[[ LISTED ENTRIES, beginning ]]
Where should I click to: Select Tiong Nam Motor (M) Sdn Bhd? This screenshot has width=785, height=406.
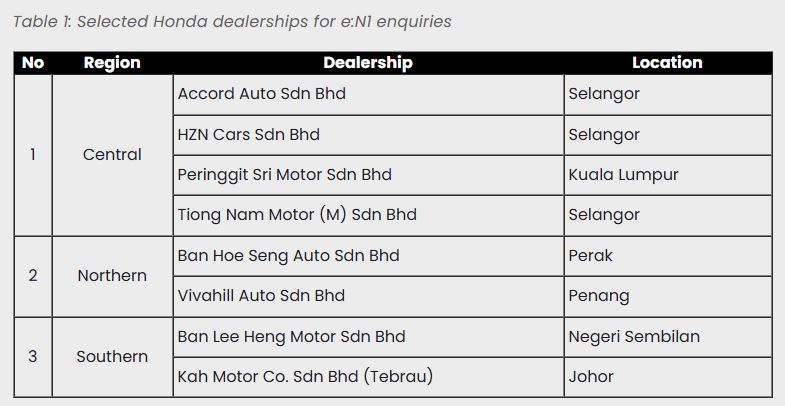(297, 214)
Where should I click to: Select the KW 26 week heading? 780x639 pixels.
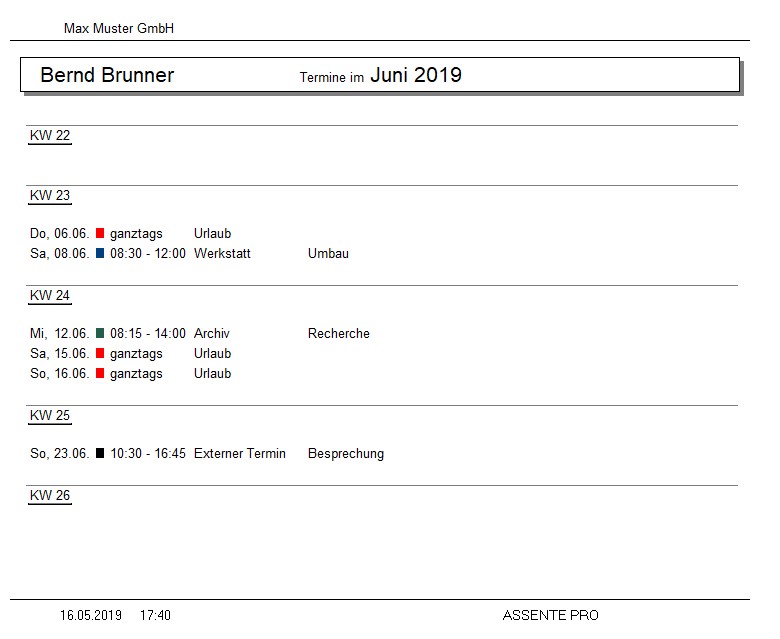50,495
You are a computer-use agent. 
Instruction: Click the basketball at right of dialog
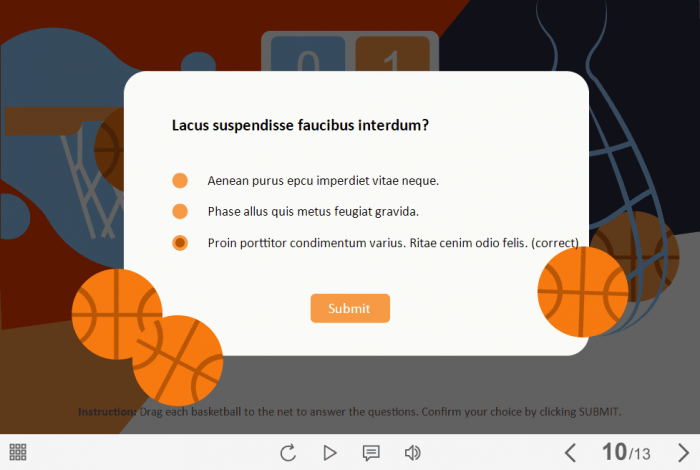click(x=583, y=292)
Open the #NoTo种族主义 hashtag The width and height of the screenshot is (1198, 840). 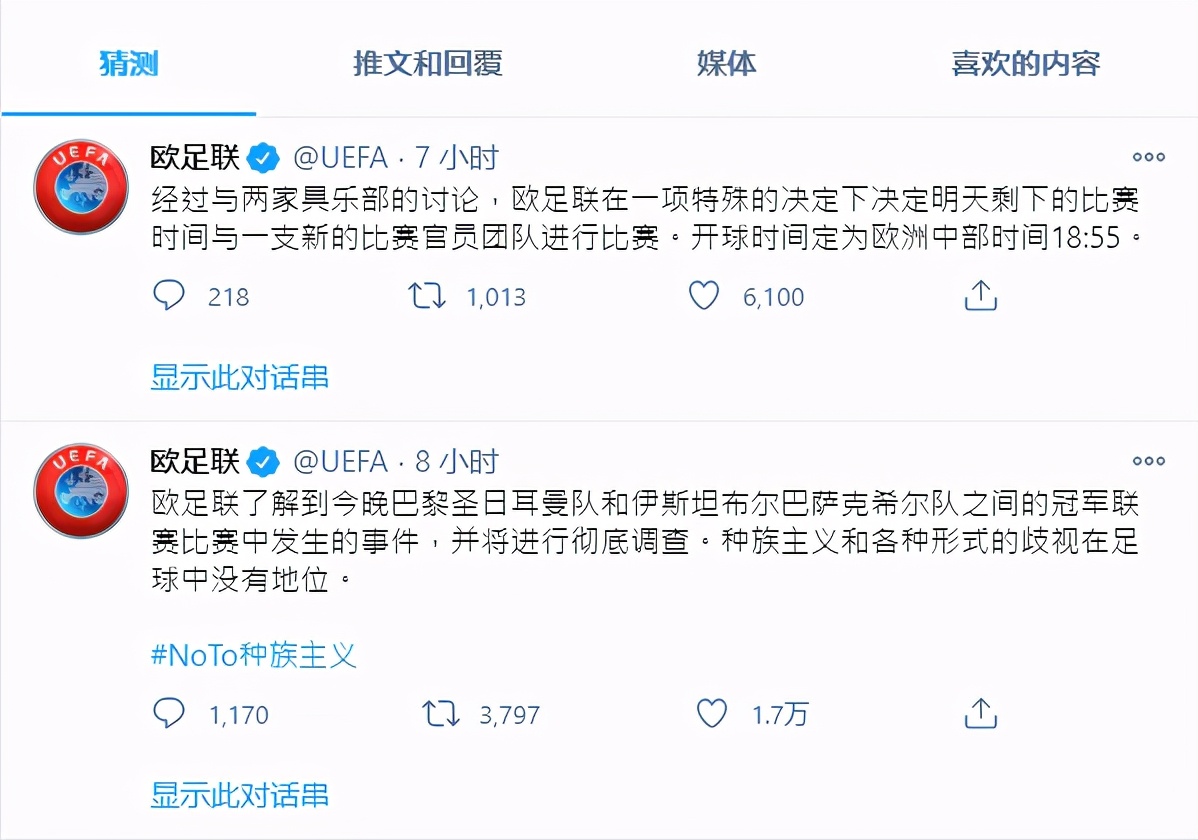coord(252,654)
[[ LISTED ENTRIES, end ]]
[[ LISTED ENTRIES, beginning ]]
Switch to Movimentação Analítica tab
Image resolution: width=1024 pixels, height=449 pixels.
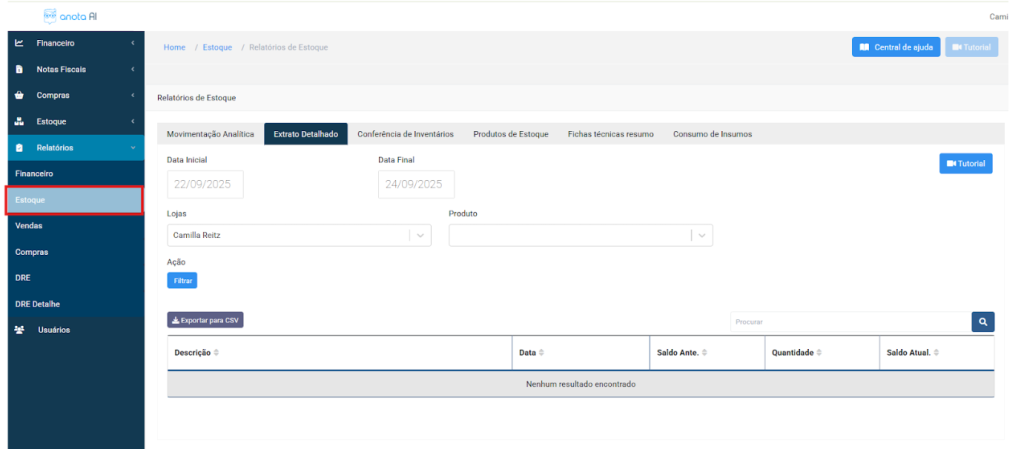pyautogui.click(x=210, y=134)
[[ LISTED ENTRIES, end ]]
TASK STATEMENT
An exact copy is needed of the entries above, starting at the line that holds "Where should I click to: Select Tiong" and stopping at the line that holds "You are a computer-use agent.", both kept; pictures stay out.

TASK OUTPUT
Where should I click to: Select Tiong Nam Motor (M) Sdn Bhd? This screenshot has width=785, height=406.
(297, 214)
Where should I click to: Select the KW 26 week heading? 780x639 pixels.
50,495
You are a computer-use agent. 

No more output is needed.